Stability of twisted states in the Kuramoto model on Cayley and random graphs

TL;DR

This paper investigates how the structure of different quasirandom graphs affects the stability and behavior of solutions in the Kuramoto model, revealing both similarities and differences in dynamics across graph types.

Contribution

It provides new insights into the stability of twisted states and the relation between network structure and dynamics in the Kuramoto model on Cayley and random graphs.

Findings

Twisted states are stable on complete and Paley graphs but not on others.

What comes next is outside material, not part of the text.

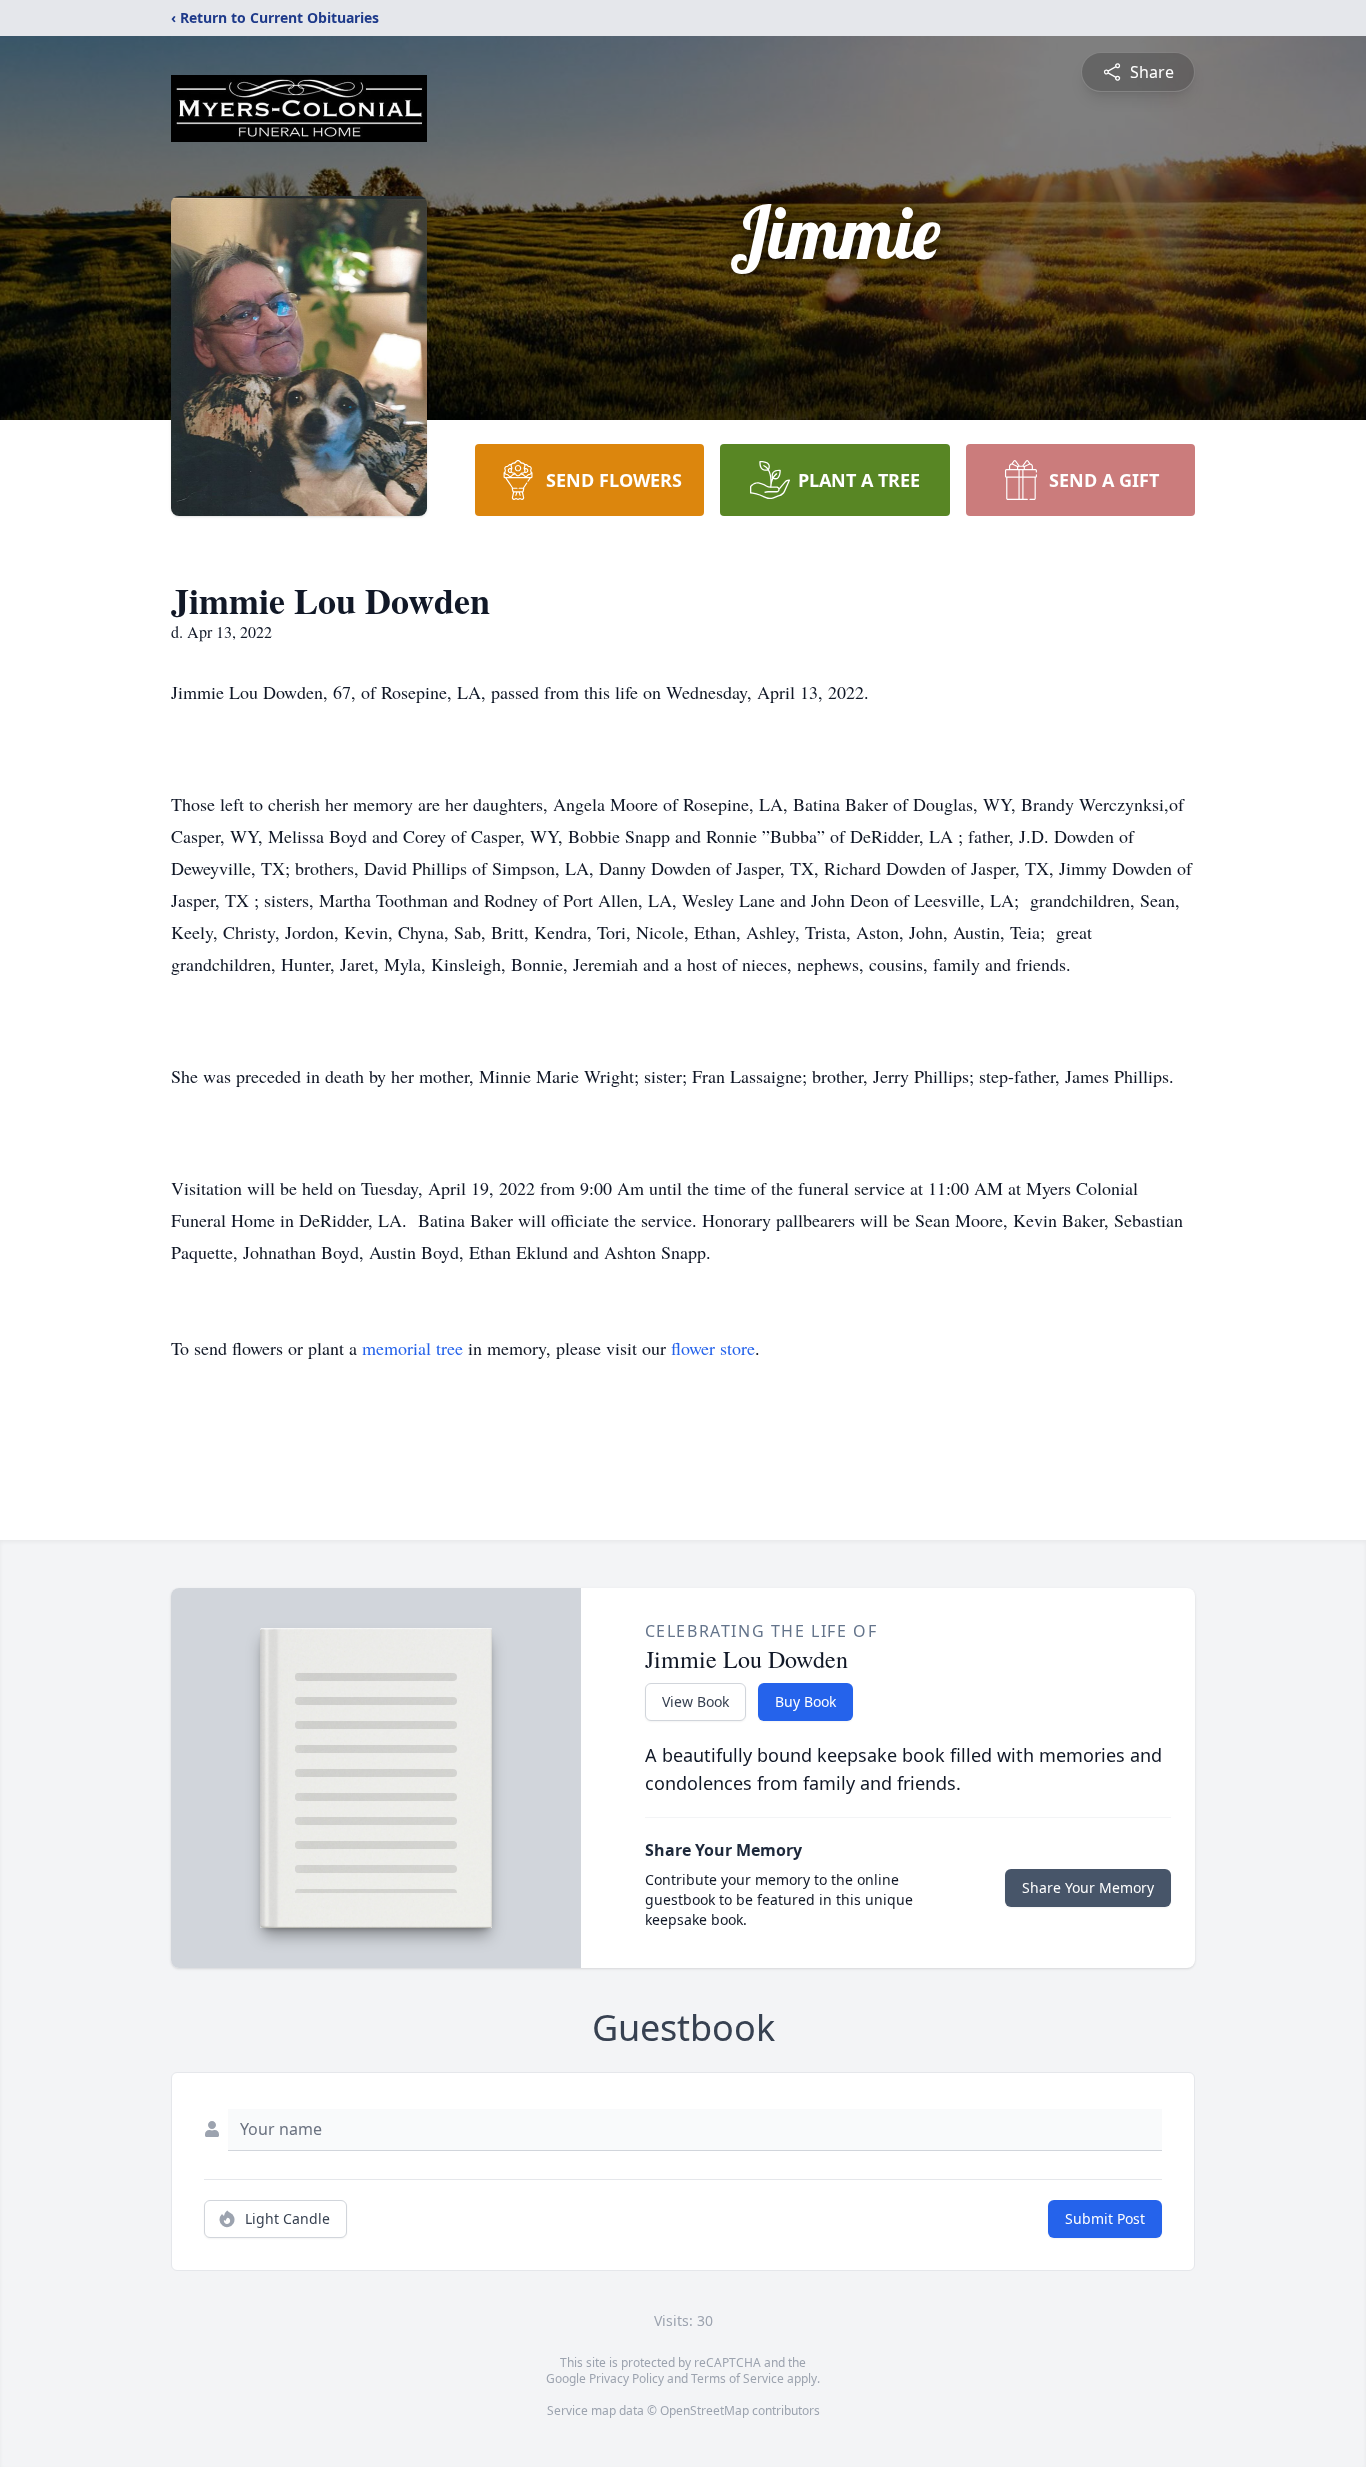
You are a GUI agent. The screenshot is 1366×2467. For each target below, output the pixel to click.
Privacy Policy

Solutions on complete and random graphs stay close over finite times with similar initial conditions.

New results on synchronization and stability of twisted states in the Kuramoto model.

Abstract

The Kuramoto model (KM) of coupled phase oscillators on complete, Paley, and Erdos-Renyi (ER) graphs is analyzed in this work. As quasirandom graphs, the complete, Paley, and ER graphs share many structural properties. For instance, they exhibit the same asymptotics of the edge distributions, homomorphism densities, graph spectra, and have constant graph limits. Nonetheless, we show that the asymptotic behavior of solutions in the KM on these graphs can be qualitatively different. Specifically, we identify twisted states, steady state solutions of the KM on complete and Paley graphs, which are stable for one family of graphs but not for the other. On the other hand, we show that the solutions of the IVPs for the KM on complete and random graphs remain close on finite time intervals, provided they start from close initial conditions and the graphs are sufficiently large. Therefore, the results of this paper elucidate the relation between the network structure and dynamics in coupled nonlinear dynamical systems. Furthermore, we present new results on synchronization and stability of twisted states for the KM on Cayley and random graphs.